*** INFORMATION SHOWN Section Begins ***

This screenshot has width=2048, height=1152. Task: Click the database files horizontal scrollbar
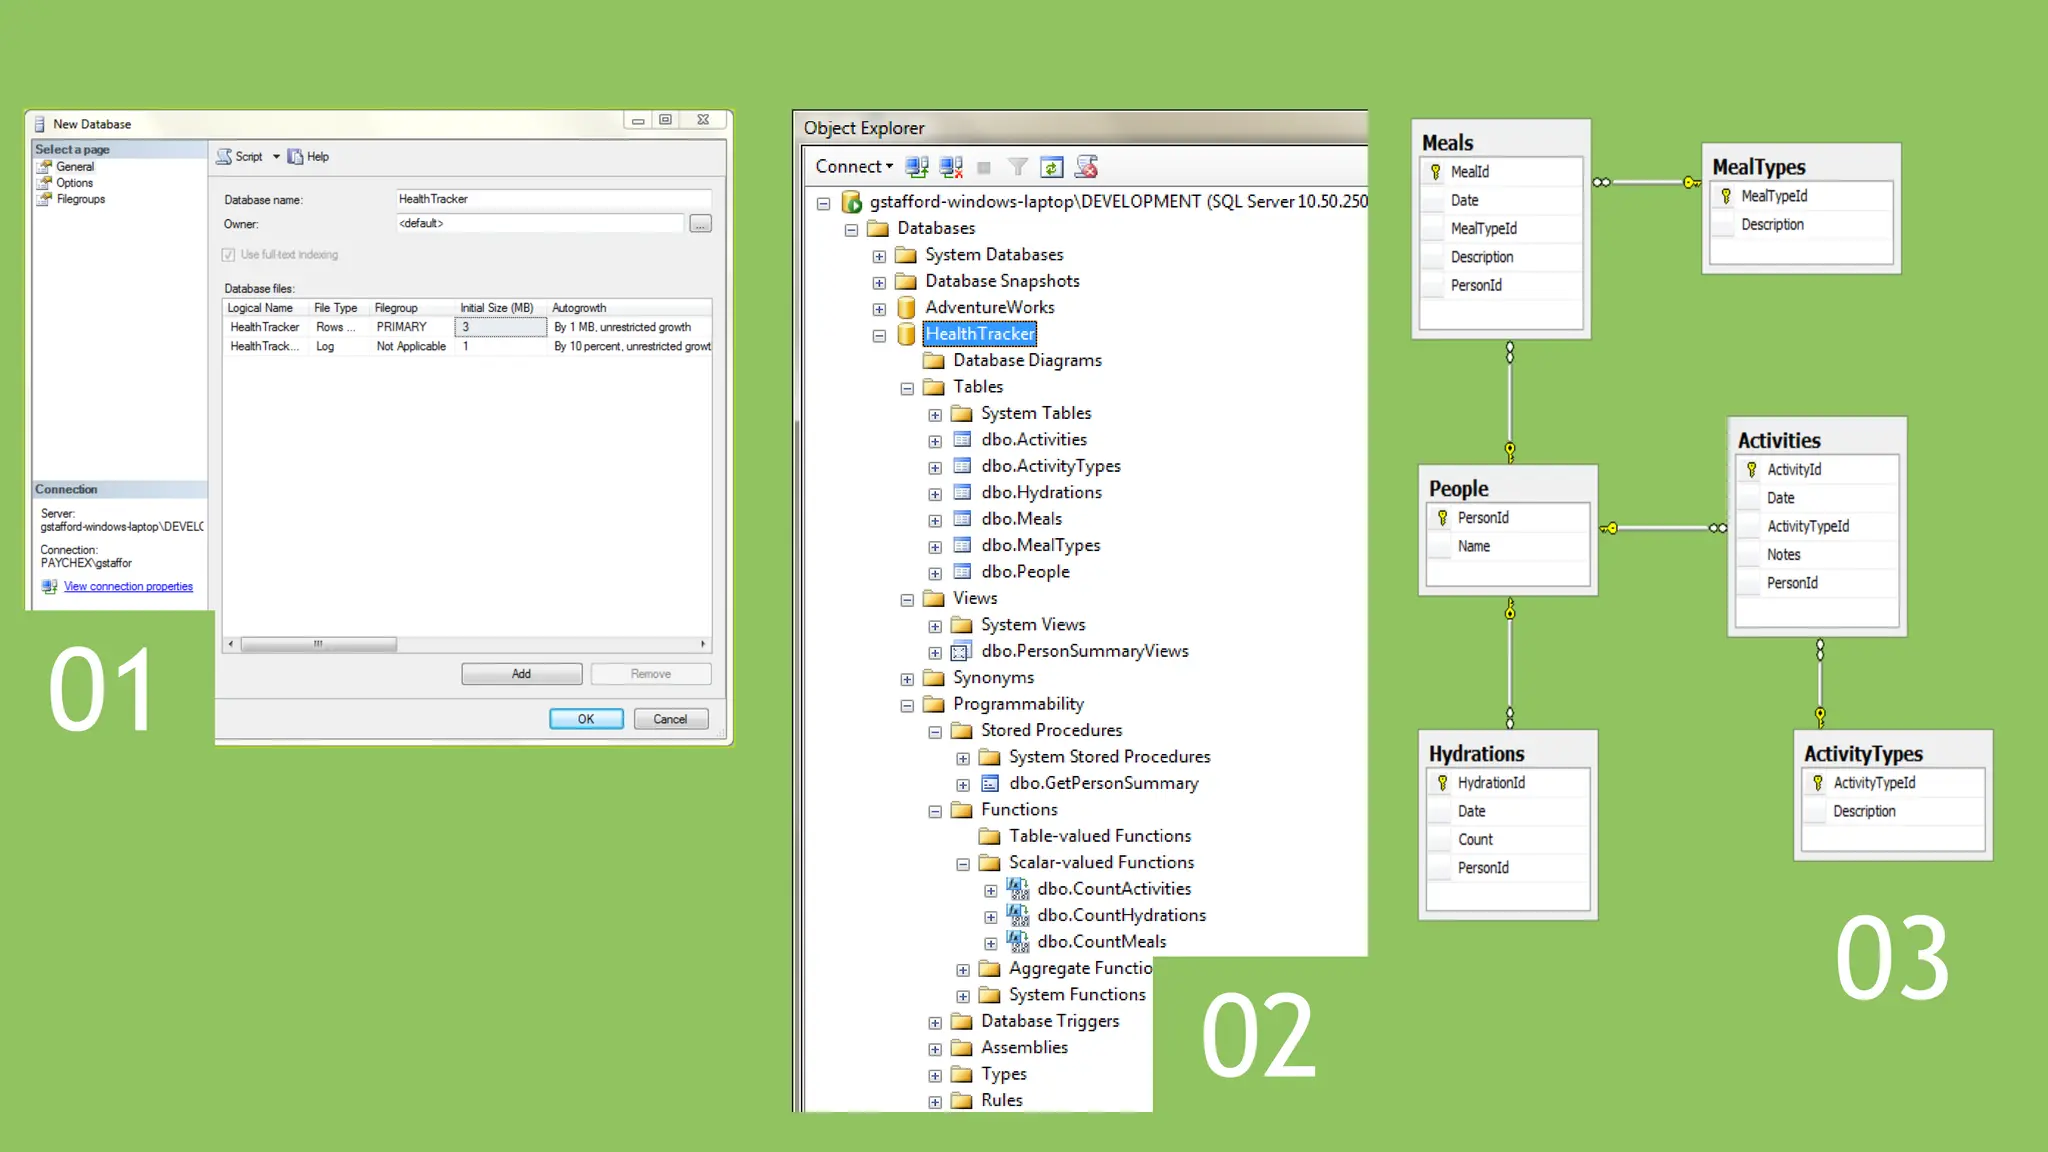coord(318,644)
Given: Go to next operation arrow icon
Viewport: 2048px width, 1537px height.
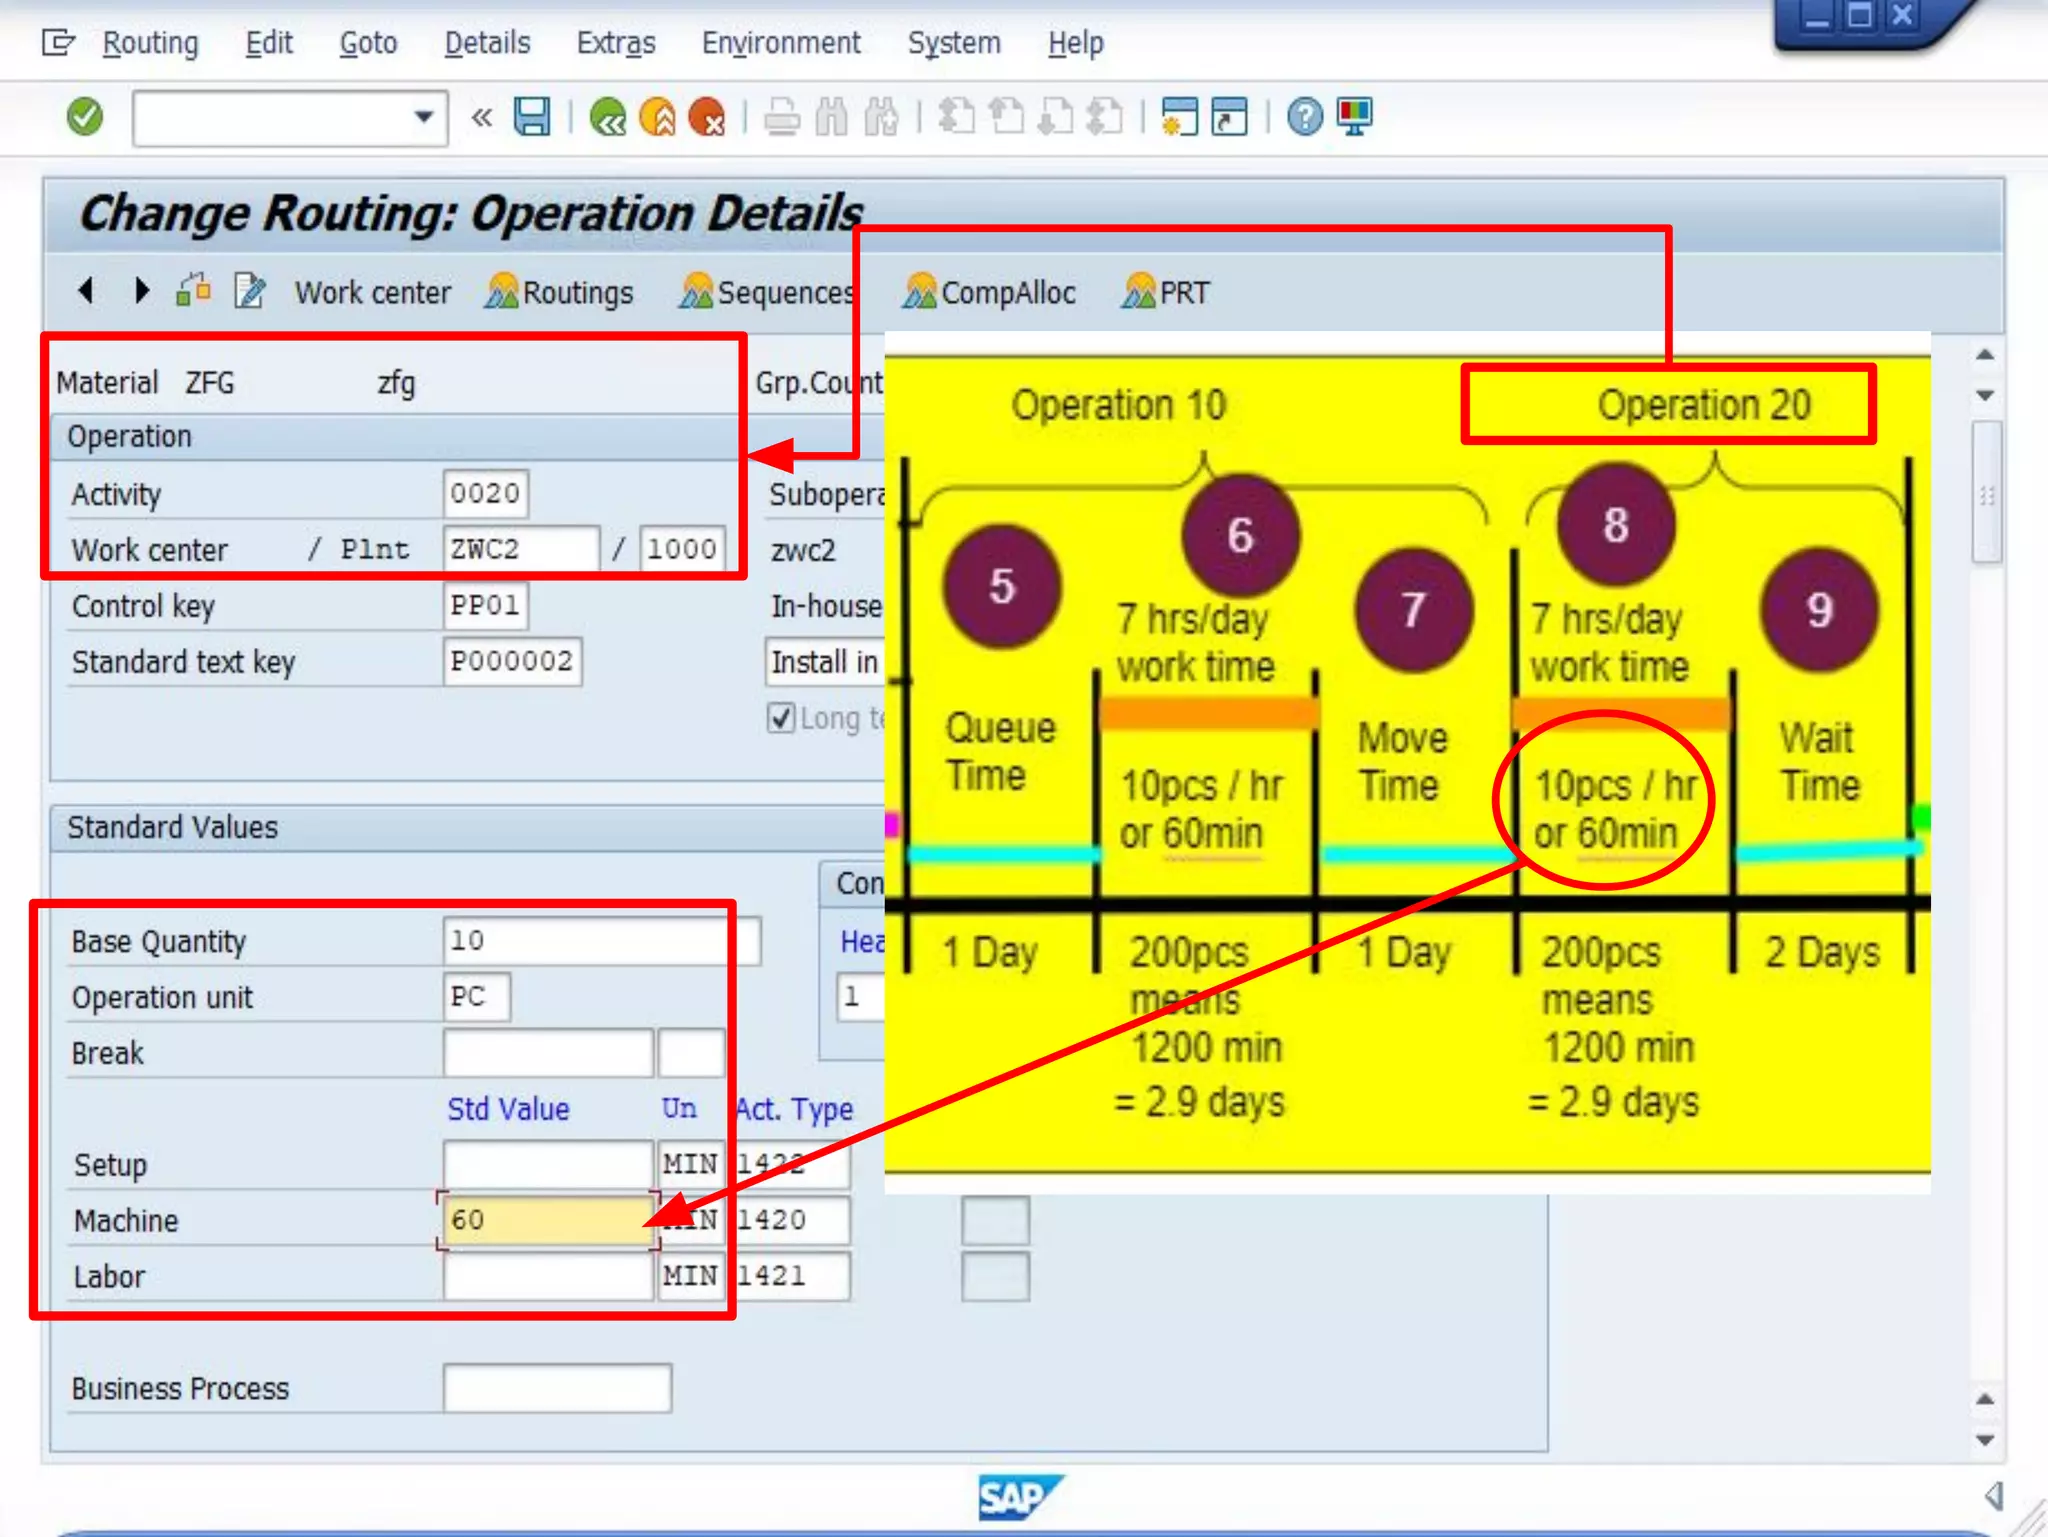Looking at the screenshot, I should pos(141,291).
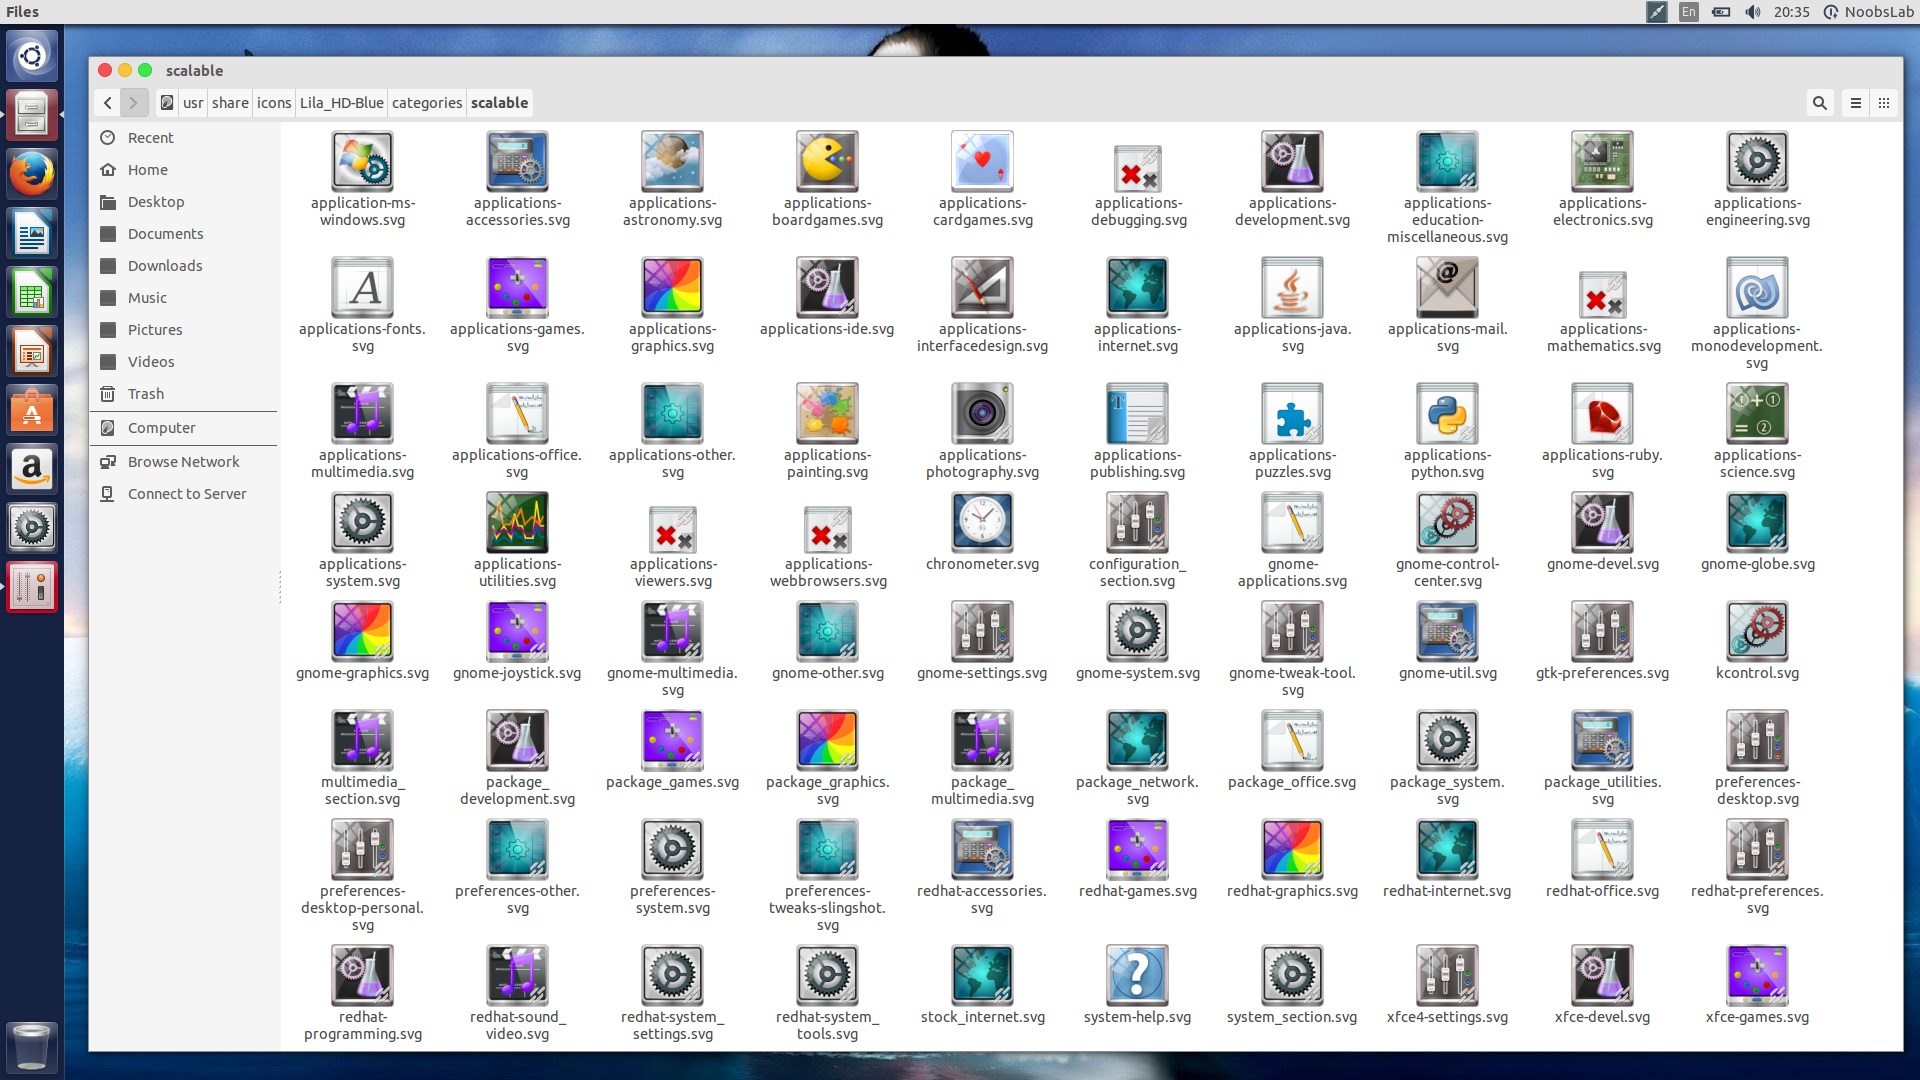Image resolution: width=1920 pixels, height=1080 pixels.
Task: Select the chronometer.svg file
Action: [x=982, y=523]
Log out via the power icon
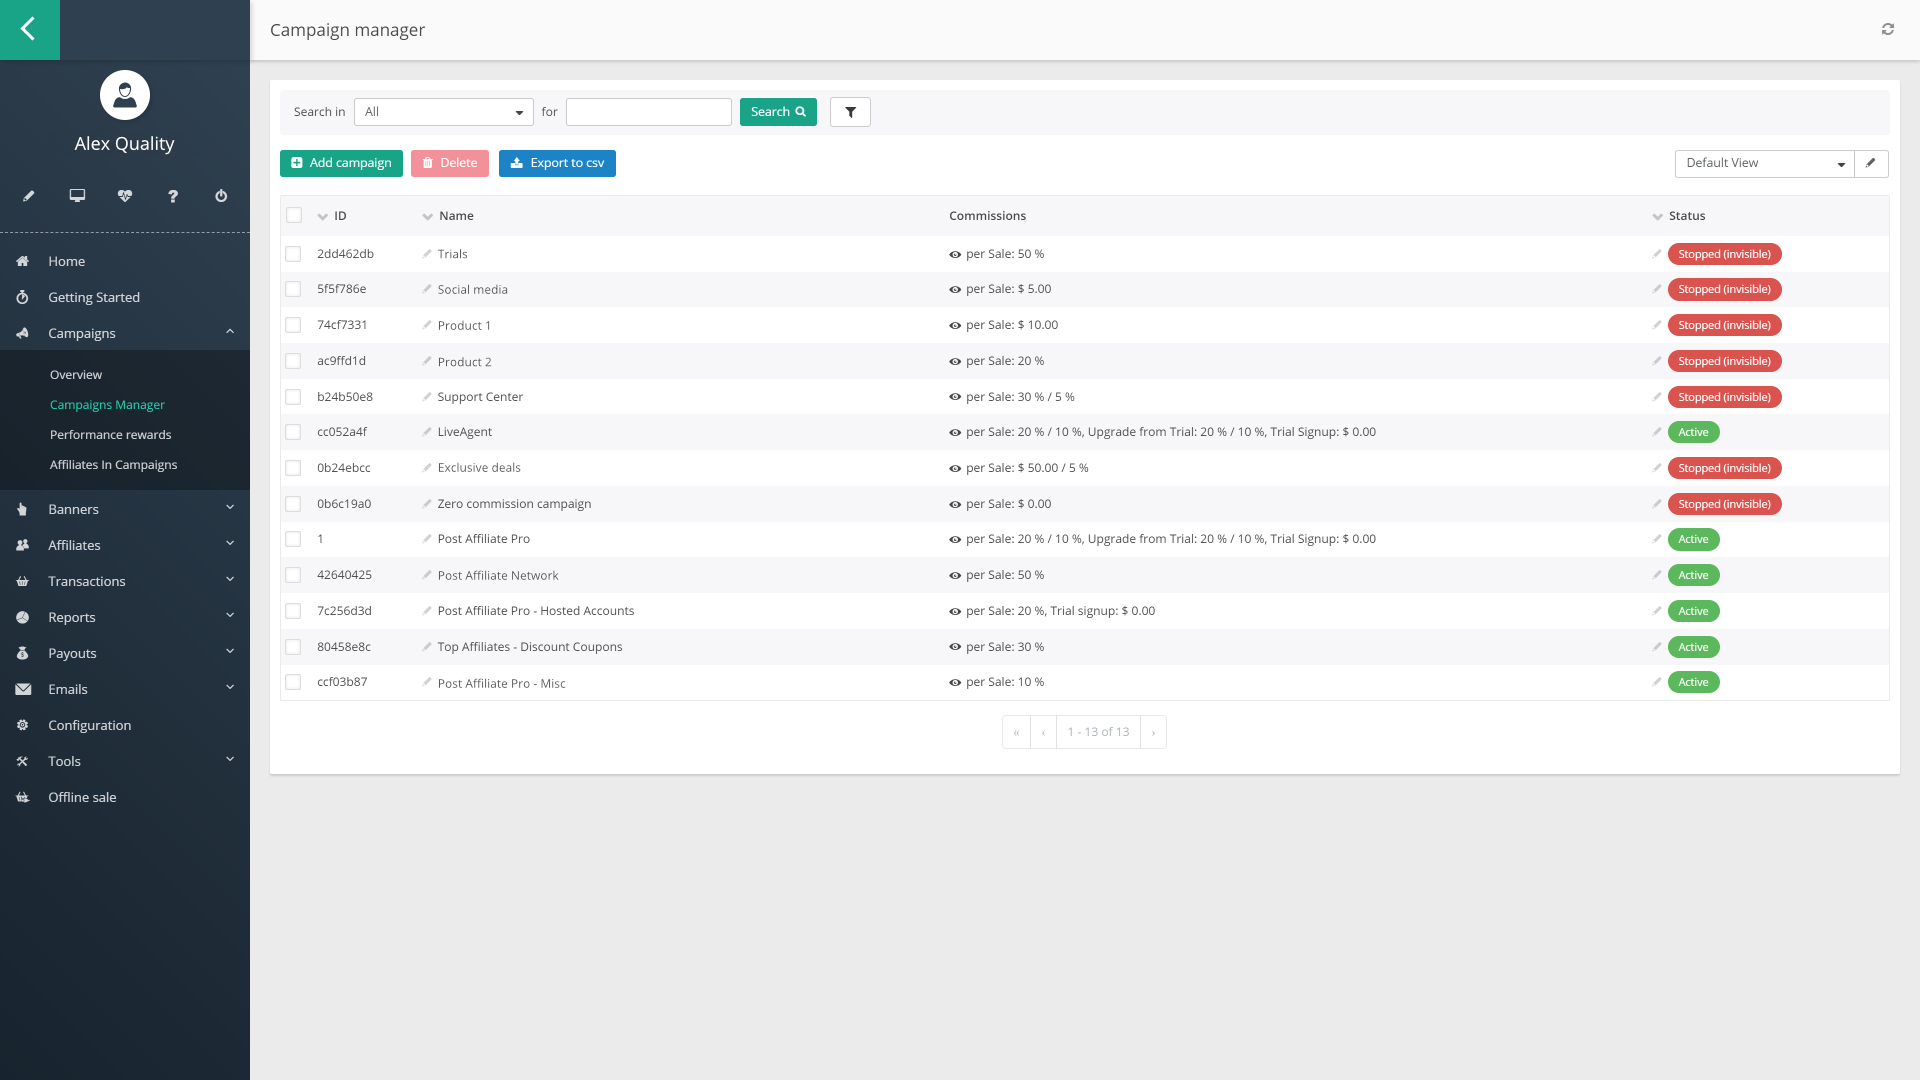 click(x=220, y=196)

*** INFORMATION SHOWN Section Ends ***

AIM OF THE EXERCISE: Only the lines from the line with "Viewport: 2048px width, 1537px height." through the end of the records belong in your copy. Repeat them exactly, without pictures.

EXERCISE ANSWER:
Viewport: 2048px width, 1537px height.
Looking at the screenshot, I should pos(141,291).
Image resolution: width=1920 pixels, height=1080 pixels.
Task: Select the chronometer.svg file
Action: [x=982, y=523]
Log out via the power icon
 click(x=220, y=196)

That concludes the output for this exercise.